De las primeras películas de Godard al Living Theatre, pasando por Vietnam, la Guerra Fría o la pornografía, Estilos radicales, de Susan Sontag, publicado en uno de los años cruciales de la segunda mitad del veinte (1969), supone una aproximación crítica, lúcida y audaz, a una serie de eventos y estéticas que, de una manera u otra, apelaban a ciertas formas de transgresión. En uno de los últimos capítulos del libro, “Qué pasa en Estados Unidos (1966)”, la autora, con su habitual crudeza, ofrecía una visión desoladora del país de Elvis y el rock and roll, que ya en aquella época veía «condenado» y «en un estado de prolongada agonía de elefante». Estilos radicales también se adentra en las discrepancias entre cine y teatro, en la filosofía aforística de Cioran o la estética del silencio de John Cage, y por sus páginas circulan Robbe-Grillet, Burroughs, Warhol, Simone de Beauvoir, Beckett, Ronald Reagan o King Kong. Un conjunto de ensayos apasionados y de aire existencialista escritos durante la década de las utopías. Casi veinte años más tarde, bajo la sombra de un neoliberalismo galopante que ya había empezado a integrar el arte, la literatura o el pensamiento en las industrias culturales (y que parecía haber absorbido sin dilemas las revueltas del 68, al menos en el ambiente mainstream), Sontag cerraba el postfacio de la edición de 1985 con estas palabras: «Tal o cual estrategia de transgresión se puede volver obsoleta. No, en cambio, la legitimidad y la necesidad de continuar formulando una estética de la resistencia, resistencia a las barbaridades de nuestra cultura, los apocalípticos juegos de planificación de nuestros líderes, y al conformismo de nuestras imaginaciones y nuestras vidas».

Recupero estas líneas porque creo que resumen muy bien las intenciones de esta columna que a partir de los próximos meses iré llenando de ideas, apuntes y propuestas. Nunca he sido muy amigo de la regularidad y el orden, pero intentaré escribir tanto como pueda, dependiendo de los intereses y la gracia del momento. No se me ocurre una guía mejor al territorio del ensayo y la digresión que Susan Sontag. Soy un devoto de su curiosidad, de su ironía y su inteligencia diáfana y sin concesiones, aunque a veces no esté de acuerdo con todo lo que dice. Sus diarios son una fuente de inspiración constante. Sontag se resistía a aceptar las imposiciones de los lugares comunes sin inspeccionar antes cada una de sus aristas. Y, a pesar de su escepticismo ocasional, creía en la posibilidad de cambiar: la sociedad, la cultura, los propios prejuicios. Esto le empujaba a seguir escribiendo. «Sólo me interesan las personas dedicadas a un proyecto de transformación», anotó en 1971 en su diario.

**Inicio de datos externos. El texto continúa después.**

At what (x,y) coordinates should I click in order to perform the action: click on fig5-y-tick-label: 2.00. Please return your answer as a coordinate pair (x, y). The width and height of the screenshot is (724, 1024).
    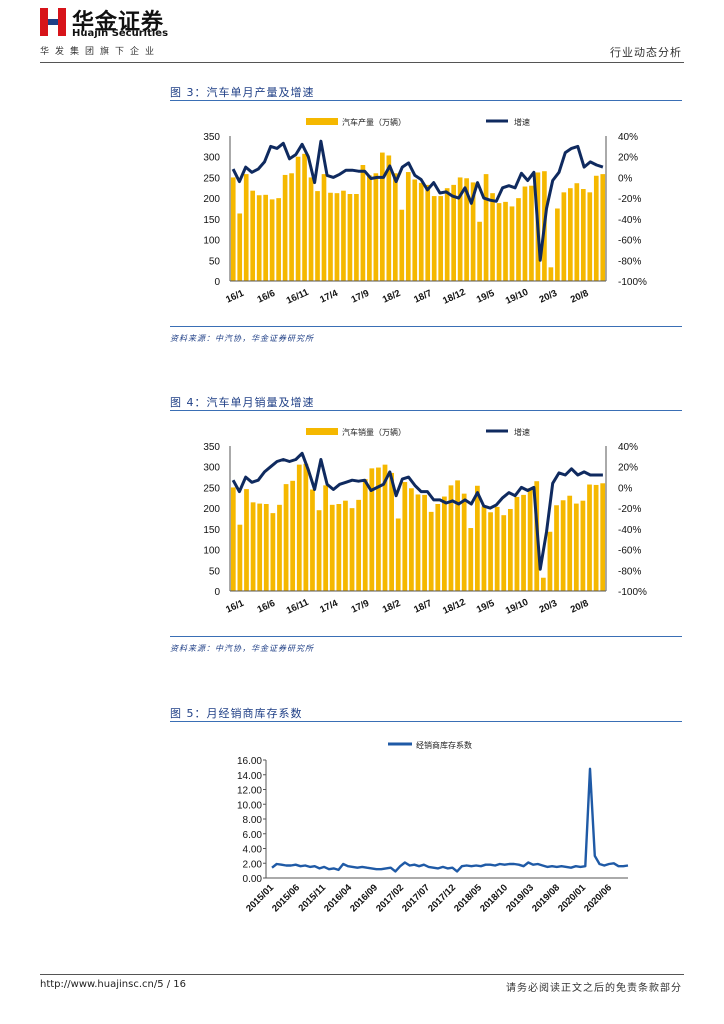
    Looking at the image, I should click on (253, 864).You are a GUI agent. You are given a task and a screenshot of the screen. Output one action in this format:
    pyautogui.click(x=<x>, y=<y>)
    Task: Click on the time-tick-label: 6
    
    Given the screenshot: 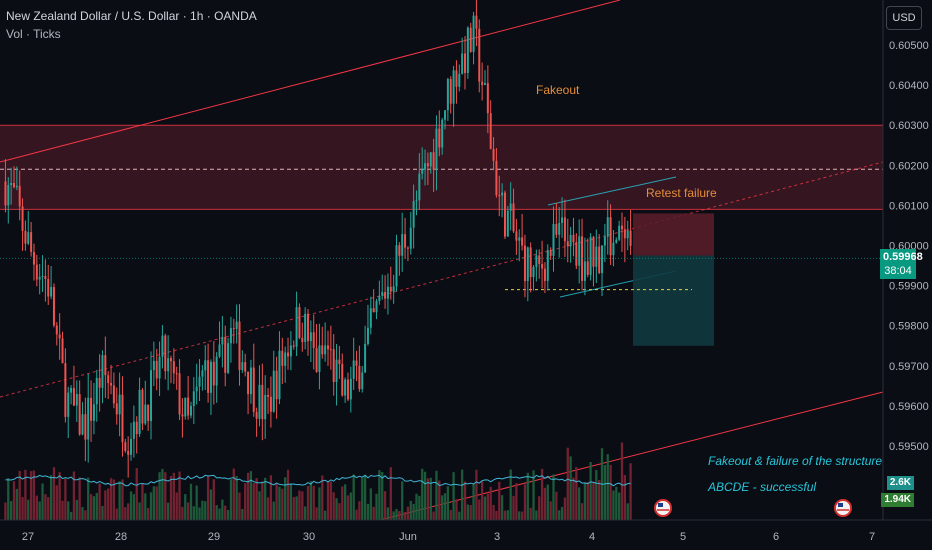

Desde este espacio de escritura sondearé poéticas y humores, libros y exposiciones, películas, discos, recuerdos, conferencias, charlas de bar y marginalias. La idea es tensar la realidad cotidiana y poner en duda mis certezas (éticas, políticas, literarias). ¿Qué sentido tiene escribir si no perdemos nada, si sólo acudimos a lo que nos hace sentir a gusto con nuestras convicciones, con nuestra posición en el mundo? «Todo lo que es fácil no es necesario». Una frase que Sontag oyó pronunciar a Grotowsky en el verano del sesenta y seis en Londres y que también registró en su diario. Y ningún punto de vista es inefable: el derecho a la contradicción es el derecho por excelencia del flâneur. Tampoco me gustaría caer en el interminable debate-trampa entre alta y baja cultura. A estas alturas, lo más probable es que el lector ideal de Zizek sea Cecilio G. Sus lapsus linguae son un manual de urbanismo contemporáneo. En uno de sus últimos temas incluso analiza la compleja materia de los evangelios apócrifos y apunta una teoría totalmente revolucionaria sobre la identidad de Judas Iscariote. Si algún teólogo está leyendo esto, que pare inmediatamente y empiece a escuchar trap.

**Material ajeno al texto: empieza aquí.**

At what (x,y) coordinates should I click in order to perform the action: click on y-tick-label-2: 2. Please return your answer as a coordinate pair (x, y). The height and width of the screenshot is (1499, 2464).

Yo mismo me pregunto qué aspecto irá tomando este espacio. La idea es tener siempre las puertas abiertas a la experimentación, pasar de la reflexión a la ficción, del fragmento a la unidad, del rumor al laberinto, sin límites genéricos ni formales. Ya veremos. En cualquier caso, lo peor que le puede pasar a una columna es que se convierta en un elemento de decoración, que no sostenga nada. Pero, ahora que lo pienso, Buñuel nos enseñó que una columna en un desierto también puede convertirse en la casa de la palabra, y que los debates más encarnizados pueden tener lugar en una columna abandonada. Si no, mirad Simón del desierto (1965).

Y antes de terminar -por hoy-, una última observación: Styles of Radical Will aún no se ha traducido al catalán. Y los diarios de Susan Sontag tampoco.